Il fut ensuite jugé devant la Cour d’Assises de Lons-le-Saunier, dans le Jura, lors de l’audience du 10 juin 1878, qui ouvrait la session, pour la tentative de vol qualifié commise à Saint-Claude, en juillet 1877. Défendu par Me VINGTRINIER, qui obtint les circonstances atténuantes, ses déplorables antécédents lui vaudront quand même la peine de 5 années de travaux forcés.

extrait de « L’Écho de la montagne » – 15 juin 1878 – page 2 – Retronews

Antoine JOLY, qui n’avait pas dénoncé les vrais voleurs (ou ses complices), arrivera au dépôt de l’Ile de Ré le 17 juillet 1878.


Au bagne, il fera plusieurs tentatives d’évasion, la première à partir de la Dumbéa, le 17 juillet 1879, en compagnie de Jean ALPHONSE, Marie Joseph CHASSAGNETTE et François Xavier SCHAEFFER, ses compagnons de voyage sur le Navarin. Il sera réintégré dès le lendemain. Cette tentative lui vaudra une condamnation à deux ans de travaux forcés le 14 novembre de la même année. Il fera une nouvelle tentative le 2 février 1891 et sera réintégré le même jour.

Dans la colonie, il passe en 1ère classe le 24 septembre 1884, mais est rétrogradé en 2ème classe le 2 mars 1891, à la suite de sa deuxième tentative d’évasion. Il passera 4.1 n° 12469 le 1er mai 1905.

Antoine JOLY décèdera le 30 mai 1913 à Nouméa. Il avait 75 ans.

En France, la famille d’Antoine a continué à vivre à Saint-Claude.

Sa fille, Marie Philomène JOLY, ouvrière en pipes, s’y est mariée le 18 novembre 1888 avec Léon Charles MARTIN, tourneur. Elle décèdera en 1904.

Son fils, Jules Hyppolite JOLY, tourneur, y a épousé Louise Joséphine VINCENT-NEVEU le 20 mai 1893. Il décèdera en 1907.

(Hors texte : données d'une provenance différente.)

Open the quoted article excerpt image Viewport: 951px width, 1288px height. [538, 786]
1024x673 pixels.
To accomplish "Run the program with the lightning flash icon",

Son dernier fils, André Alfred JOLY, employé de commerce, s’y est marié le 30 septembre 1905 avec Marie Adeline Noémie BICHET. Il décèdera en 1921.

Dans les actes de mariage des enfants, le père était signalé domicilié à Nouméa et dans l’impossibilité de donner son consentement.

Quant à l’épouse d’Antoine JOLY, elle décédera le 7 février 1911 à Saint-Claude.